• Description of the task
Copy the listing word for word, from the line containing "470x216 pixels. How" down to the line containing "click(x=25, y=160)", with both of those lines included.

• Input material
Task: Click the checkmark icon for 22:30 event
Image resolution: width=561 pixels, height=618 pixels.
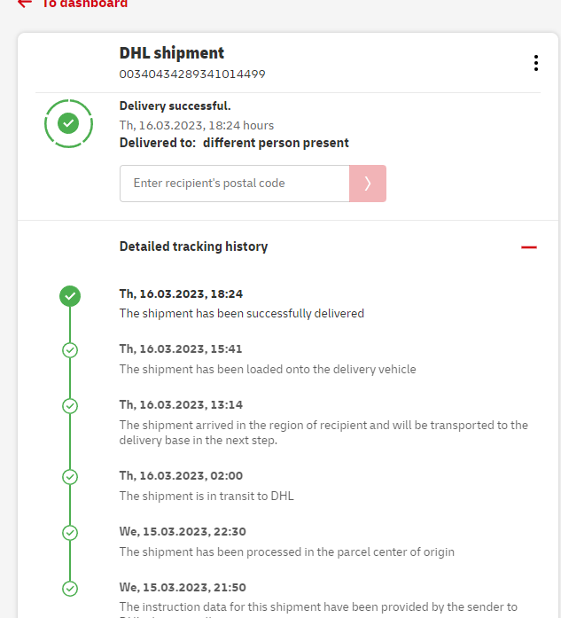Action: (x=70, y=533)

---

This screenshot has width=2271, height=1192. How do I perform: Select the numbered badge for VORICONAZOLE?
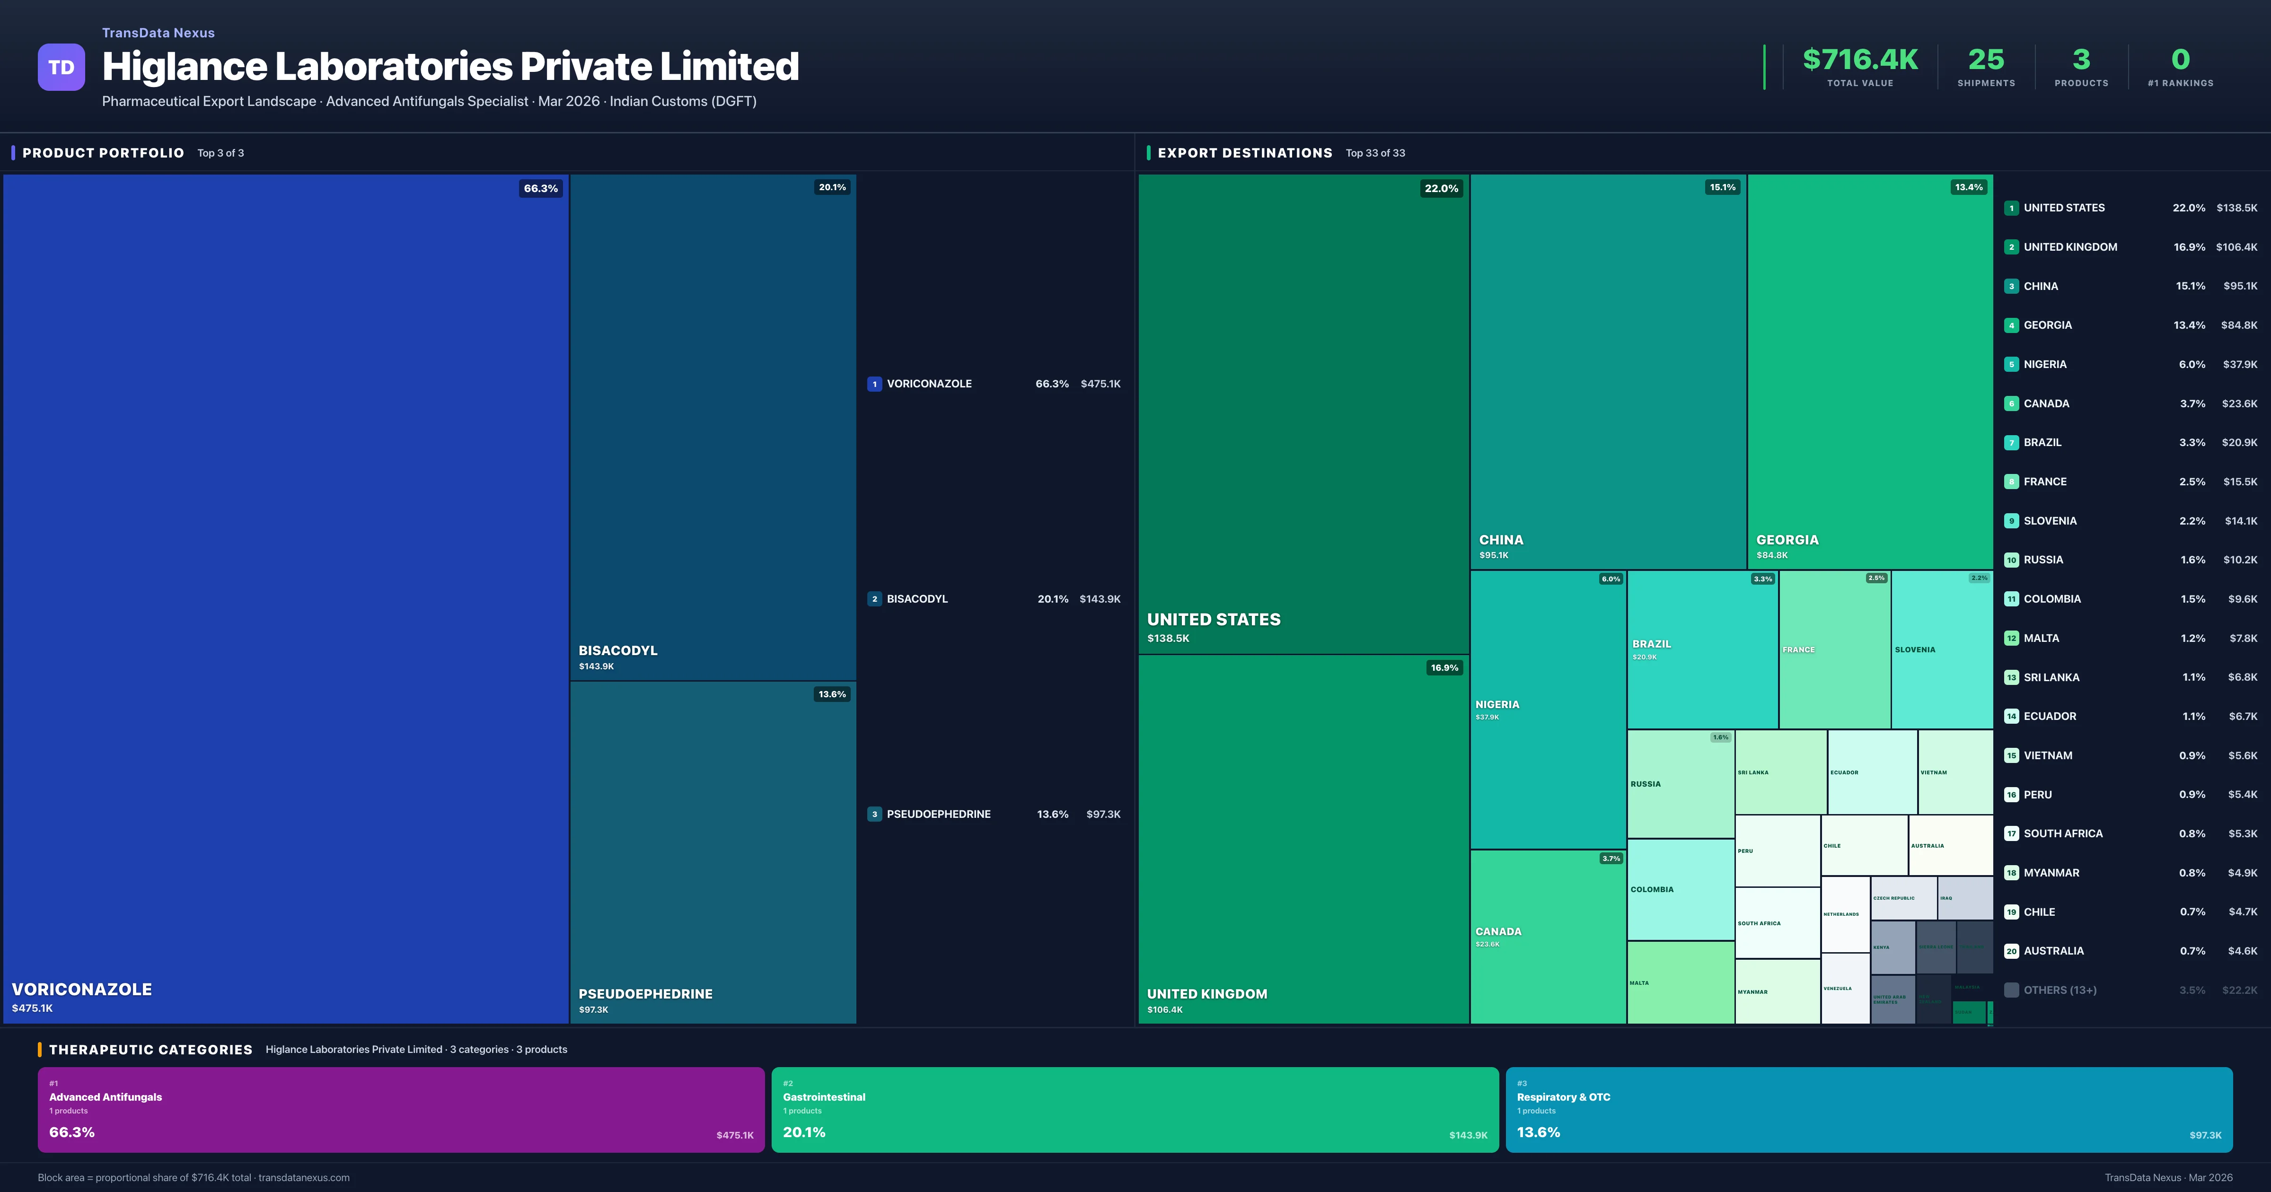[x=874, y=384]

--

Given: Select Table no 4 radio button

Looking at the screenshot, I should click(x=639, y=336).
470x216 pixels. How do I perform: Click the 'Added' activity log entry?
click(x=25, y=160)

• Final answer
470x216 pixels. How do I perform: Click the 'Added' activity log entry?
click(x=25, y=160)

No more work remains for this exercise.